IT IS NOTED that publication of this judgment by this Court under the pseudonym Dai & Chu has been approved pursuant to s 121(9)(g) of the Family Law Act 1975 (Cth).
REASONS FOR JUDGMENT
INTRODUCTION
On 11 August 2023 I made orders between the parties in respect of the children X, aged 11 and Y, aged five (Dai & Chu [2023] FedCFamC1F 667) (“the Judgment”).
The effect of the orders made that day was to discharge an Airport Watch List order previously made and to require the father to deliver the children to the mother at 6.00pm on 14 August 2023 for the purpose of the mother returning with the children to City D, Country B. Further, I ordered that the father deliver to the mother with the children their Australian passports, the child Y’s Country F identity card and any other official document bearing the children’s names.
On the afternoon of 14 August 2023 the father filed a Notice of Appeal, subsequently amended by an Amended Notice of Appeal, and an Application in a Proceeding in which he sought the following orders:-
1.That the operation and execution of the decree contained in Order 1, 2, 3 and 5 made on 11 August 2023 be stayed pending finalisation of the Father’s Appeal filed 14 August 2023.
2.That leave be granted for short service of this Application, and it be listed as a matter of urgency no later than on Monday 14 August 2023.
3.Such other or further orders as may be just.
The father relies upon his affidavit affirmed 14 August 2023 in support of that application.
The father’s application is opposed by the mother who relies upon her Response to Application in a Proceeding filed 15 August 2023 and her affidavit filed the same day.
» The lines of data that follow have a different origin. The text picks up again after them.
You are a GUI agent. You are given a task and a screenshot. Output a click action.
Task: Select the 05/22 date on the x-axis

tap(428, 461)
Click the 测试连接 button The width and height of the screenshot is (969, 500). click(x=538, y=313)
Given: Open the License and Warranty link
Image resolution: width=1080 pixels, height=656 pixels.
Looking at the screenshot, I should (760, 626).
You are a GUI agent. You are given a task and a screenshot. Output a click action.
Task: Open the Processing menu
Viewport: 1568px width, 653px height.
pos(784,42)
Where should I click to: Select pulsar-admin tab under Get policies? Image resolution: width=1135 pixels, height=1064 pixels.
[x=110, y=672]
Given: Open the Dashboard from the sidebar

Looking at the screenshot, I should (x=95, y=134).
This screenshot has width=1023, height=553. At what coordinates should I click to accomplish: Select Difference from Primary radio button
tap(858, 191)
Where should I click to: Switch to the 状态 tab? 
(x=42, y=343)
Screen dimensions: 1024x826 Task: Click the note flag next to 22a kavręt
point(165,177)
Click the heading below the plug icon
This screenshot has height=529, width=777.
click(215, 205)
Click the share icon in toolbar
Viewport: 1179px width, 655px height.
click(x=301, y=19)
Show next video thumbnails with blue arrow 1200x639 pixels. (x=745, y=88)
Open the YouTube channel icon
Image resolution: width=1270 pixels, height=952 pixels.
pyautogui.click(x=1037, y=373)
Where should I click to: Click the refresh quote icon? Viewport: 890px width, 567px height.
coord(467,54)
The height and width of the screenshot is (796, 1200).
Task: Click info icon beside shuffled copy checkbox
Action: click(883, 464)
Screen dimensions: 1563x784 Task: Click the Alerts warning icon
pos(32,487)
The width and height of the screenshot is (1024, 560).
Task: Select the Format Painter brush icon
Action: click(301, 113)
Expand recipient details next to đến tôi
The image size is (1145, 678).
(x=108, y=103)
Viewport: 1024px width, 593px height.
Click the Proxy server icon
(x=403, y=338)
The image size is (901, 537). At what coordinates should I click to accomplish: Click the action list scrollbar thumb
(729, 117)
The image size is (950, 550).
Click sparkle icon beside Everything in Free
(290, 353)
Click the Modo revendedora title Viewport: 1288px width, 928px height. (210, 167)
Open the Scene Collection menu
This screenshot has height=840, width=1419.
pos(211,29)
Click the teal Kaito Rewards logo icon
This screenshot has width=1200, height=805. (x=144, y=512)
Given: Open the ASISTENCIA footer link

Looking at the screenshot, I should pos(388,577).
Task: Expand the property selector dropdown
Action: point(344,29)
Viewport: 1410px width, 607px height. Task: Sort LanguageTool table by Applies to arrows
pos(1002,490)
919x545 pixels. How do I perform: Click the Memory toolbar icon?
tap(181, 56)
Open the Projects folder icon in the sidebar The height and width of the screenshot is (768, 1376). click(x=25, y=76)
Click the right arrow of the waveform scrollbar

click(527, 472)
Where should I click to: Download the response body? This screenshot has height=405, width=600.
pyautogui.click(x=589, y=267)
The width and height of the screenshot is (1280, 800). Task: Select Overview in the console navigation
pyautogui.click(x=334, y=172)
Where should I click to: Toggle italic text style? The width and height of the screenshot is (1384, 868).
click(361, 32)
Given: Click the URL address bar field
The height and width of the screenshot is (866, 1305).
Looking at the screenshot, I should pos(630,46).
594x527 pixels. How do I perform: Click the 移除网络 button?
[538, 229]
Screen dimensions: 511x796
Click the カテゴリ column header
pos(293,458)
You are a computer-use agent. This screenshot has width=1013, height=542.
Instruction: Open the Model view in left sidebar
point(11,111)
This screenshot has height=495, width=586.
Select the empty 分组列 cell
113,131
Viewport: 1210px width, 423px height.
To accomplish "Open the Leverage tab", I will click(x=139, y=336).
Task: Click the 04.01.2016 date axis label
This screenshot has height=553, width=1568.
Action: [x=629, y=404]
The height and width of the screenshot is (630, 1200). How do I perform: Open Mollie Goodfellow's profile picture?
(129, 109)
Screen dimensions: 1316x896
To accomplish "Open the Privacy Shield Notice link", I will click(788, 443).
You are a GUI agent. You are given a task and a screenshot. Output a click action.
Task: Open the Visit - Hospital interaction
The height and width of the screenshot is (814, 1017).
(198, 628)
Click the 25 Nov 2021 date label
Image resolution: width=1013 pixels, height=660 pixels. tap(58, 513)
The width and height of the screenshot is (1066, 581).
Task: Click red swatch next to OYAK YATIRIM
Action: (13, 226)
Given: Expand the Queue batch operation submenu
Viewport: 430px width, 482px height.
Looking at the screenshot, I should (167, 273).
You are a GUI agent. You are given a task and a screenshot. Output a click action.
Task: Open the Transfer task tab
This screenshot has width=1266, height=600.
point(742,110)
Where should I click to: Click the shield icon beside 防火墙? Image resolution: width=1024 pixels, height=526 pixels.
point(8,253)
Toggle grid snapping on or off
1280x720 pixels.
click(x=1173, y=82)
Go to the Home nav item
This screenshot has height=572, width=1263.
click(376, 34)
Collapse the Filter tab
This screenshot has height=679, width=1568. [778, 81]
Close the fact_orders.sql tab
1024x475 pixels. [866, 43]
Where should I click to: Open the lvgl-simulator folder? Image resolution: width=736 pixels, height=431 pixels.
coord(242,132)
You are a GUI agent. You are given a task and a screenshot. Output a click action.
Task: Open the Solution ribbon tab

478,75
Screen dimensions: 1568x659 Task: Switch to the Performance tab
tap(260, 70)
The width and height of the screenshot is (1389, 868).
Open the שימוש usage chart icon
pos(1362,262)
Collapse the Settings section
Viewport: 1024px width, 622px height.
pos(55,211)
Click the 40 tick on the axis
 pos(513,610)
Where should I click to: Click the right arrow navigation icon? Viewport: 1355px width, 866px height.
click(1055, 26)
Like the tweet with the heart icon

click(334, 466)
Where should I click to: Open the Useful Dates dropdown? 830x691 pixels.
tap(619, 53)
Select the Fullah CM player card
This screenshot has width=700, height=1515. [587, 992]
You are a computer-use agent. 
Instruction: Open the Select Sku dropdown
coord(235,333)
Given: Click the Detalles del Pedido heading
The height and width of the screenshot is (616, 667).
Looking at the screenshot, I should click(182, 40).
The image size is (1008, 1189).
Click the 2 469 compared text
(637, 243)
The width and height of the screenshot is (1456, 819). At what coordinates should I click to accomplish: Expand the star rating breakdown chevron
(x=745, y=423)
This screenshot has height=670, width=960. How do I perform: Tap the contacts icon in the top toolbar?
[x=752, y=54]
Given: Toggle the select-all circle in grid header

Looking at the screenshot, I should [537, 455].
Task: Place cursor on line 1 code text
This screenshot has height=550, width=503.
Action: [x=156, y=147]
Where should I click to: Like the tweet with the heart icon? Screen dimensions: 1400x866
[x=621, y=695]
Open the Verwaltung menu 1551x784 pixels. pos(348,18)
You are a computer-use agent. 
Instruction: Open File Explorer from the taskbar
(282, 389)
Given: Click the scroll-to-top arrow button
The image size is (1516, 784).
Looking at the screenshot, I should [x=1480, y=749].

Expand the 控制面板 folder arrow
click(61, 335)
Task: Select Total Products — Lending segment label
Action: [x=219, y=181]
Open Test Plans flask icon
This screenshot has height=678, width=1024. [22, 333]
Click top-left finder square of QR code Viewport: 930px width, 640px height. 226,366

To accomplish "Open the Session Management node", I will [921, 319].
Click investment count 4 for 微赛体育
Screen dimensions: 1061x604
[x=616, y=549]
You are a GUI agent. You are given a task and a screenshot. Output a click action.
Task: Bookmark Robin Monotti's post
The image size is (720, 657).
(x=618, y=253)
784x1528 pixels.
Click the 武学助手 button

The orders sought by the mother are as follows:-
1.That the application be dismissed.
2.Costs.
The second respondent, who is the children’s maternal grandmother, also opposes the father’s stay application. She relies upon her Response to Application in a Proceeding which is supported by her affidavit, both filed 15 August 2023.
LEGAL PRINCIPLES
It is a matter of discretion whether or not a stay should be granted; the granting of a stay is dependent upon the circumstances of each particular case.
Rule 13.12 of the Federal Circuit and Family Court of Australia (Family Law) Rules 2021 (Cth) provides as follows:-
(1)The filing of a Notice of Appeal does not stay the operation or enforcement of the order appealed from, unless otherwise provided by a legislative provision.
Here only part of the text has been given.